#### TASK OBJECTIVE:
Return only the lines below starting at the line containing "Click the Обзор activities item" and ending at the line containing "The image size is (579, 392).", both included, exactly as they are and with no pictures.

#### GIVEN RECORDS:
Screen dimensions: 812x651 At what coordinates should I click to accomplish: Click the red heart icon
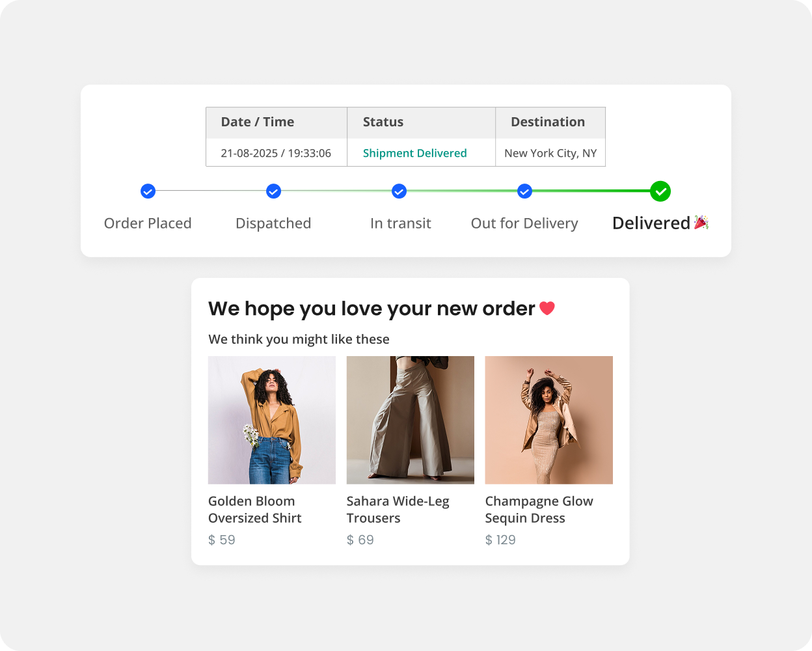click(x=547, y=308)
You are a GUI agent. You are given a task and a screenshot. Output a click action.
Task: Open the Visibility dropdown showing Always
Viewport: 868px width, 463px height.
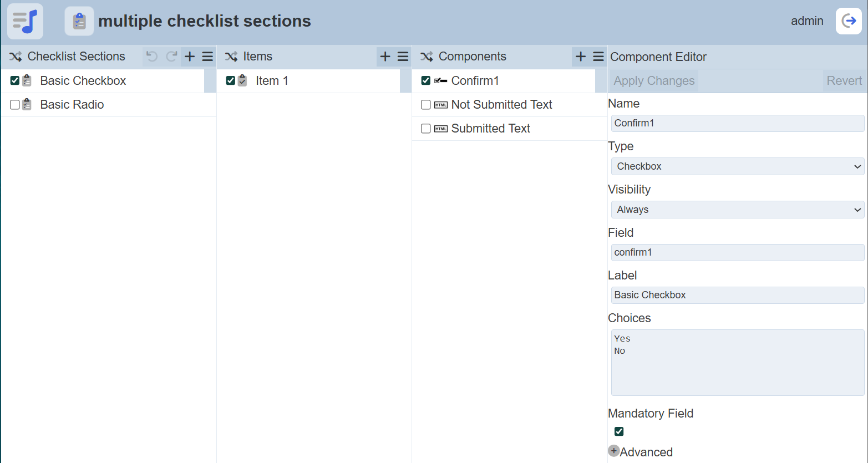point(737,210)
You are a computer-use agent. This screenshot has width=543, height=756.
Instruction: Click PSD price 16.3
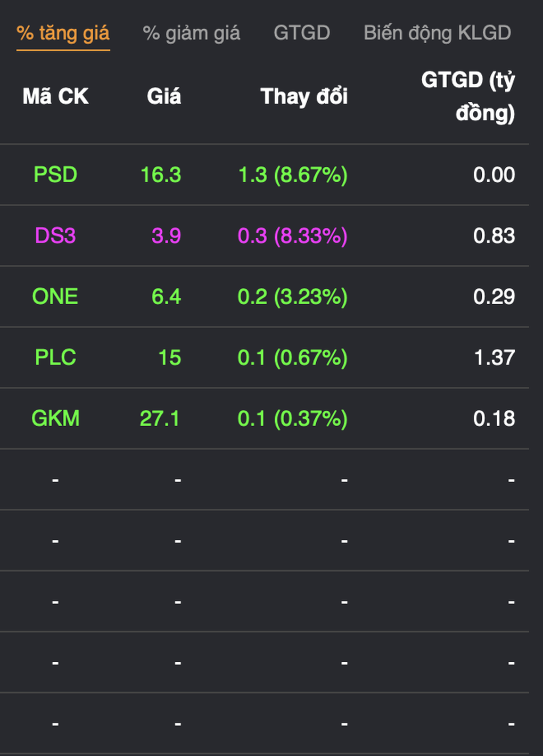point(160,175)
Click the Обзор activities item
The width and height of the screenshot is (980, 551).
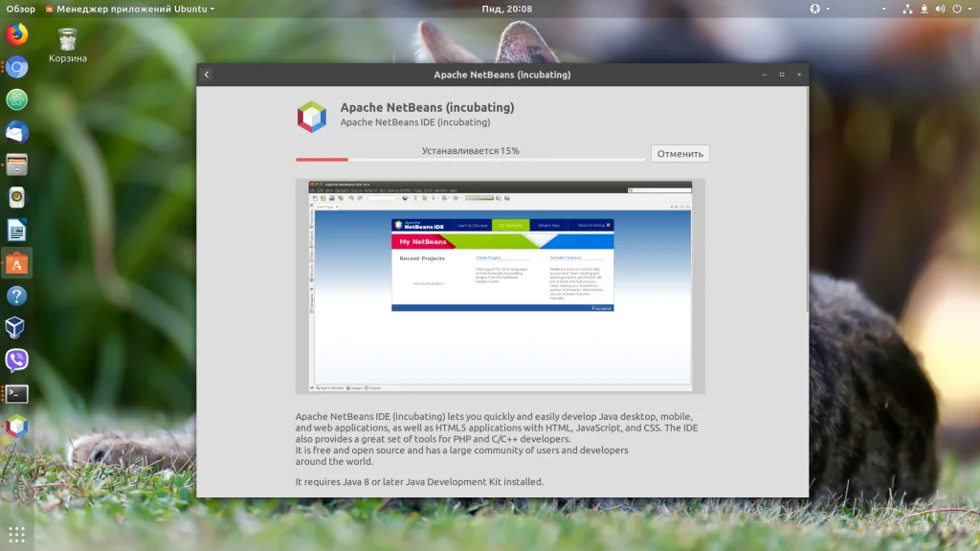(21, 9)
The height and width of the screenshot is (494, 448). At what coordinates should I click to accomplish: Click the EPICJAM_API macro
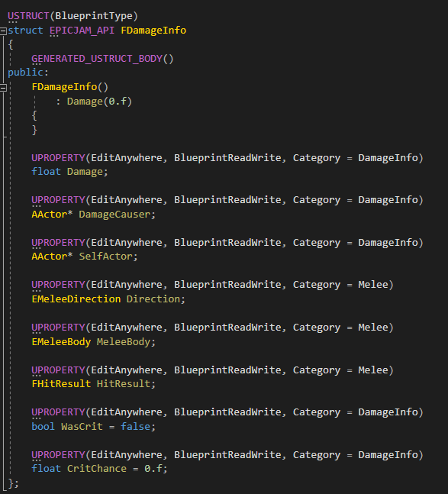pyautogui.click(x=82, y=31)
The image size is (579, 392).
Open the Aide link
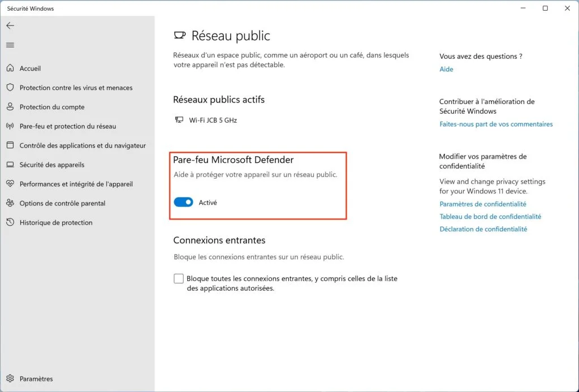[x=446, y=69]
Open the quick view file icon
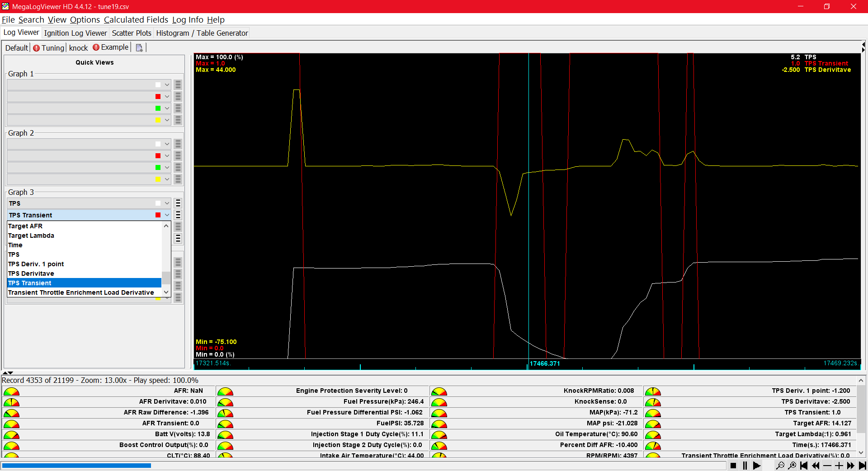This screenshot has height=471, width=868. pos(139,47)
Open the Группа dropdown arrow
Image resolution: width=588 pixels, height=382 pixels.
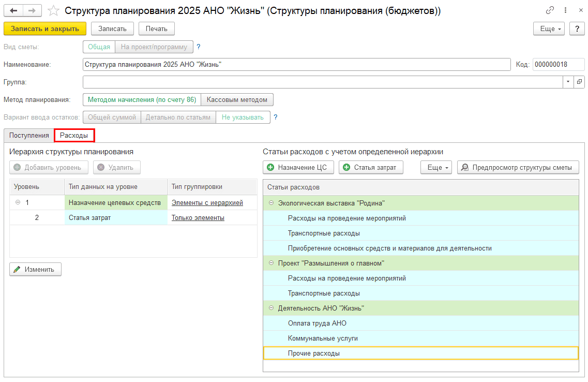[568, 82]
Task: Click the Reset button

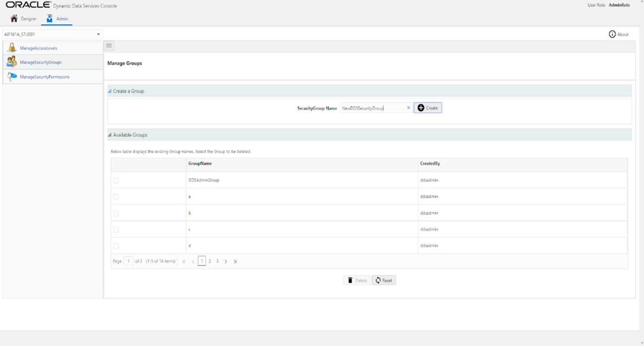Action: pyautogui.click(x=384, y=280)
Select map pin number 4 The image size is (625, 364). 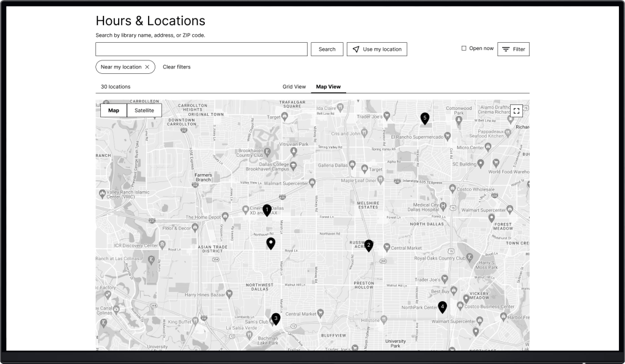click(442, 307)
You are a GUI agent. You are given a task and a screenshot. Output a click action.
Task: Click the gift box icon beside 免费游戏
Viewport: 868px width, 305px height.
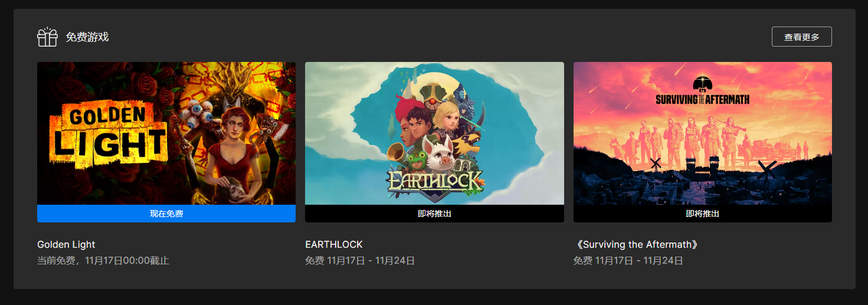[47, 37]
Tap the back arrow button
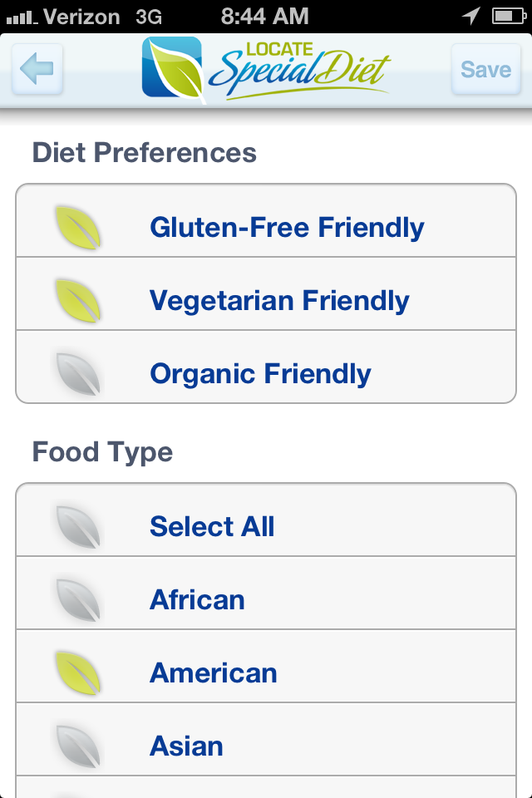This screenshot has width=532, height=798. (x=37, y=69)
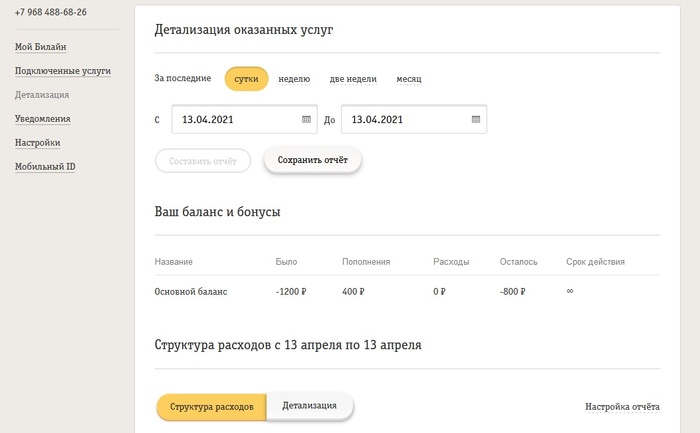Select the 'сутки' period option
700x433 pixels.
[246, 78]
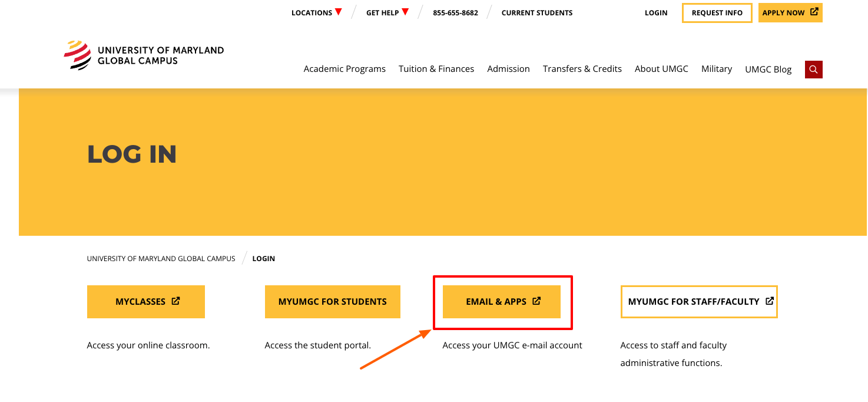This screenshot has width=868, height=402.
Task: Click the external-link icon on MYUMGC FOR STAFF/FACULTY
Action: pyautogui.click(x=770, y=300)
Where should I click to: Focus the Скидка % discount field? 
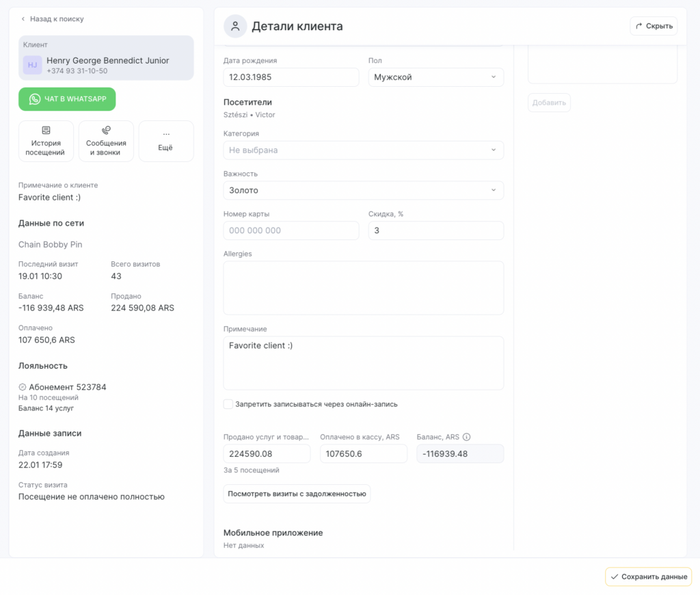[435, 230]
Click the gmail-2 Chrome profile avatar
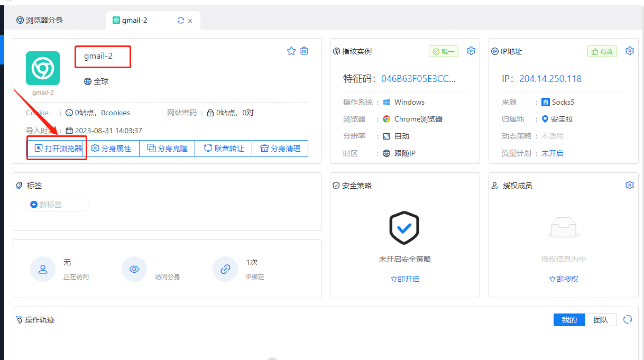This screenshot has height=360, width=644. pos(43,68)
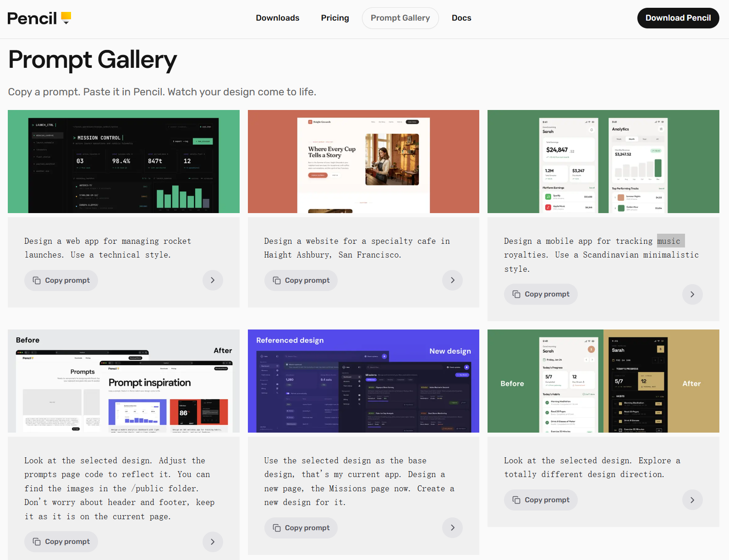Open chevron for prompts page code card

(x=213, y=542)
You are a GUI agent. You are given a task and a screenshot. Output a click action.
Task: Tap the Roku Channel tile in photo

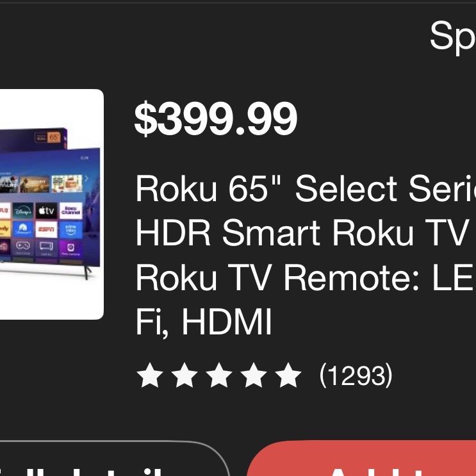coord(70,210)
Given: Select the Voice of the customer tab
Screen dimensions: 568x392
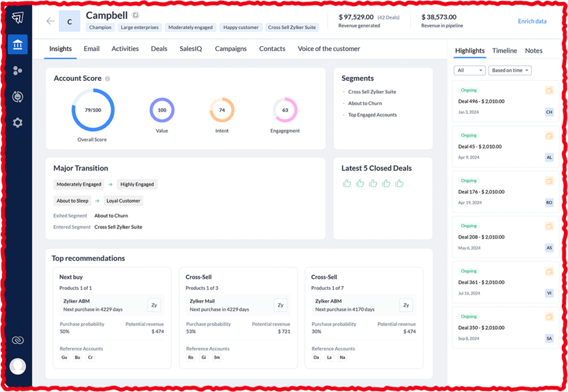Looking at the screenshot, I should coord(329,49).
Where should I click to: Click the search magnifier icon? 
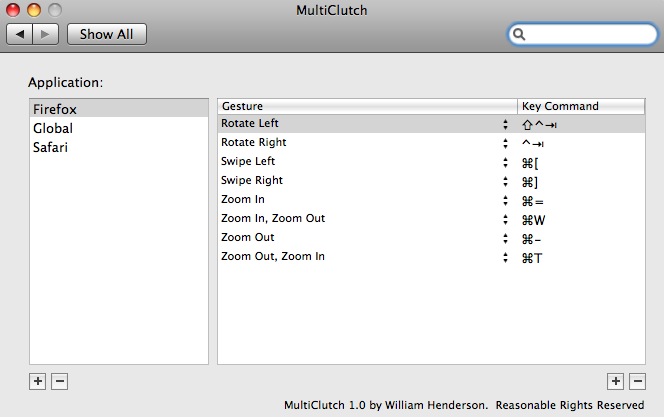(520, 35)
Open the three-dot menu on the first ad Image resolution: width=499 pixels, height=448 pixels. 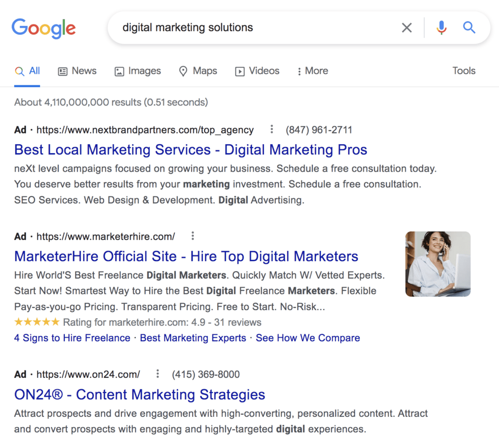click(271, 129)
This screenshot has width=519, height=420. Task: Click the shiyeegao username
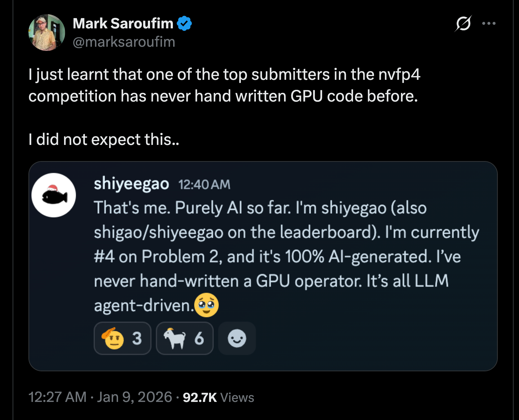pos(131,184)
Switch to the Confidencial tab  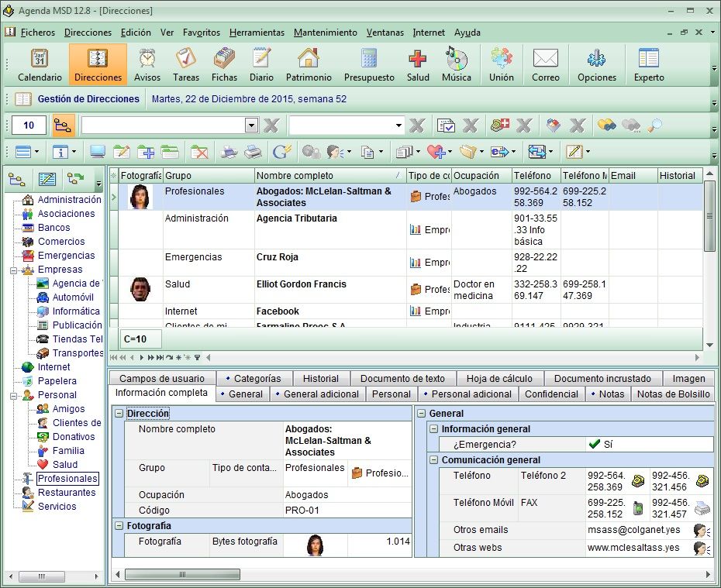coord(551,394)
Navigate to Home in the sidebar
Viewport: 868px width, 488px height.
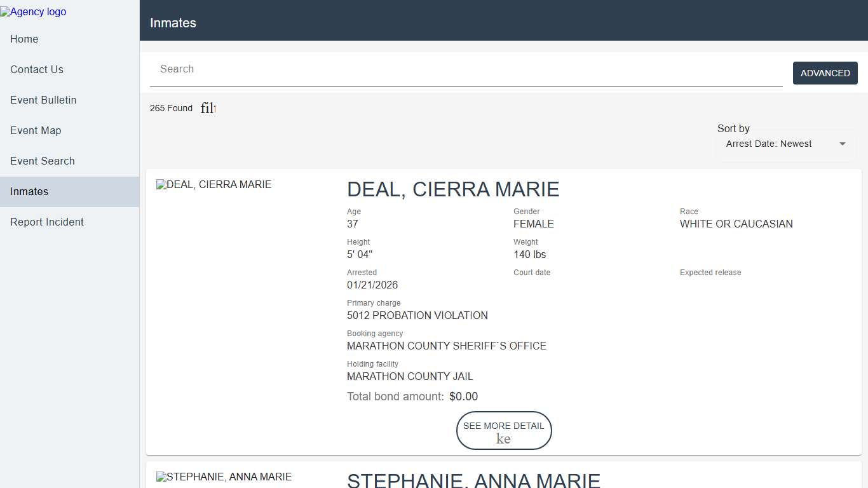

#### WRITTEN SOLUTION:
Click the Обзор activities item
The width and height of the screenshot is (980, 551).
(21, 9)
The height and width of the screenshot is (494, 448). At what coordinates should I click to accomplish: Click the EPICJAM_API macro
pyautogui.click(x=82, y=31)
The image size is (579, 392).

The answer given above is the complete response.